READ MORE: All clear in Cayman Islands following Hurricane Beryl
Nearly one million homes and businesses statewide were without power hours after Beryl made landfall, according to CenterPoint Energy in Houston.
Beryl, which weakened over the weekend, strengthened and became a hurricane once again late Sunday, reports the Associated Press.
A hurricane warning remains in effect for the Texas coast from Mesquite Bay north to Port Bolivar, the U.S. weather service said.
1,300+ flights cancelled
Travellers looking to catch a flight out of impacted areas in Texas faced disruptions as Beryl moved closer.
A total of 1,331 flights were cancelled and 505 flights were delayed as of just after 6 a.m. ET on Monday, according to flight tracking website FlightAware.
Most of the impacted flights are those originating in or flying to Texas airports, including Houston's George Bush Intercontinental Airport and William P. Hobby Airport, also in Houston.
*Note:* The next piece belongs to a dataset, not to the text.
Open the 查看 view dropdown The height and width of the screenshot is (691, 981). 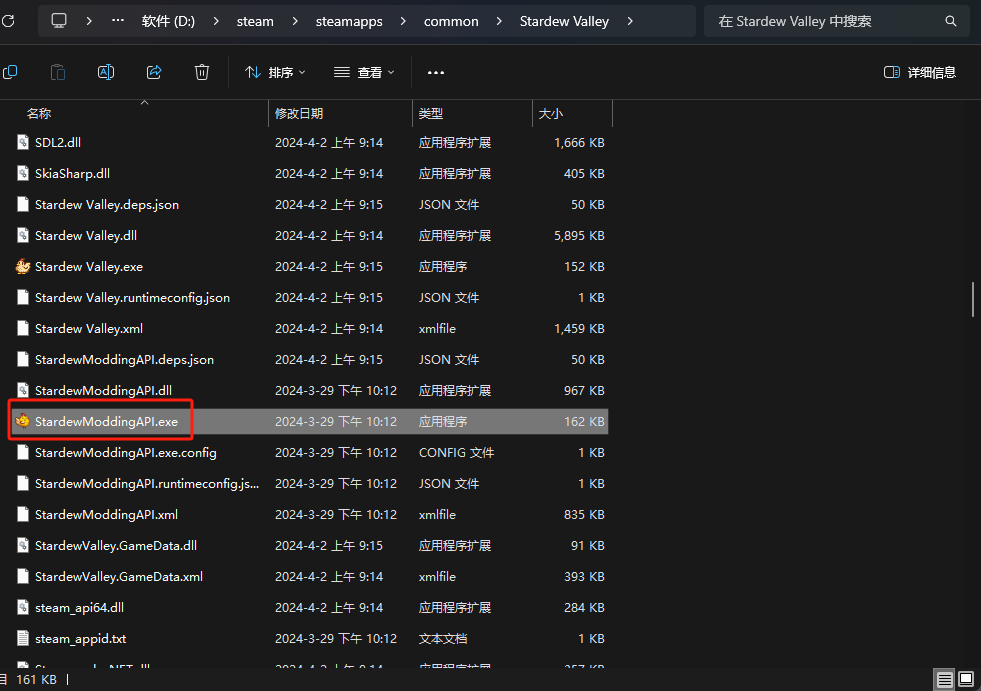tap(364, 72)
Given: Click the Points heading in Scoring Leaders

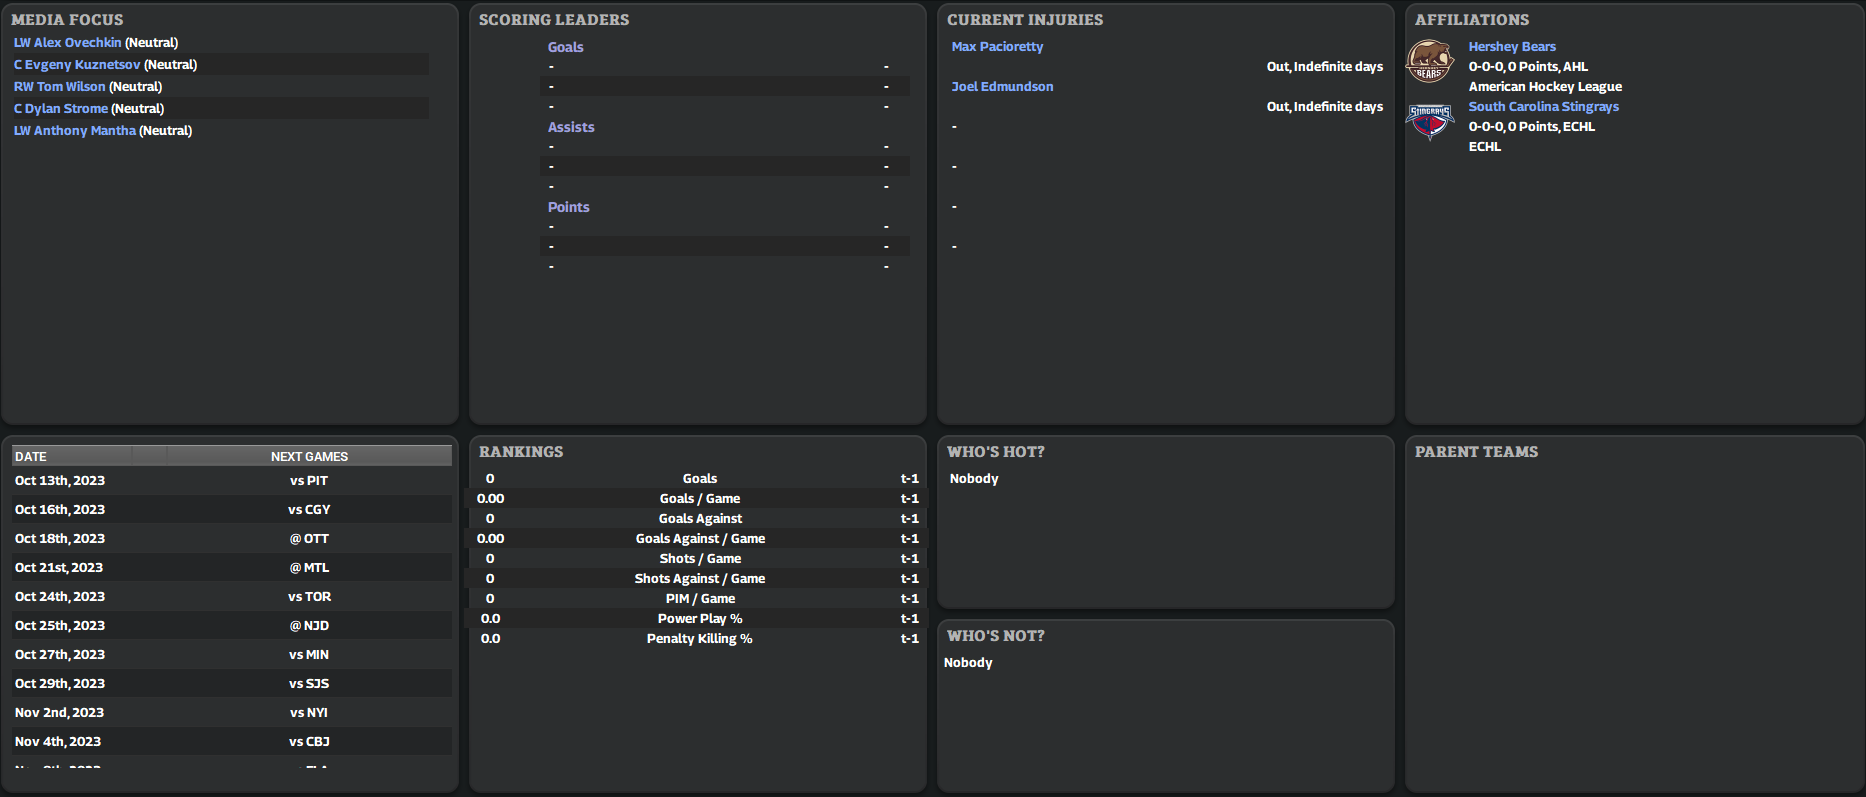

READ MORE: Beryl - Jamaica reopens airports; “no wide-scale impact” to tourism, says Bartlett
United had the most number of cancelled flights on Monday morning, with 405 cancellations, followed by Southwest with 268, FlightAware's data shows.
Beryl will weaken, head to Mississippi Valley
Beryl is expected to be downgraded to a tropical storm on Monday and then a tropical depression on Tuesday (July 9),
The storm's centre is set to move over eastern Texas and then through the lower Mississippi Valley into the Ohio Valley on Tuesday and Wednesday, the U.S. weather service said.
The earliest storm to whirl into a Category 5 hurricane in the Atlantic, Beryl caused at least 11 deaths as it passed through the Caribbean last week.
The storm lashed at Mexico's Yucatan Peninsula as a Category 2 storm on Friday.
Prior to that, it brought flooding and damage to Jamaica, the Cayman Islands, St. Vincent and the Grenadines and Grenada.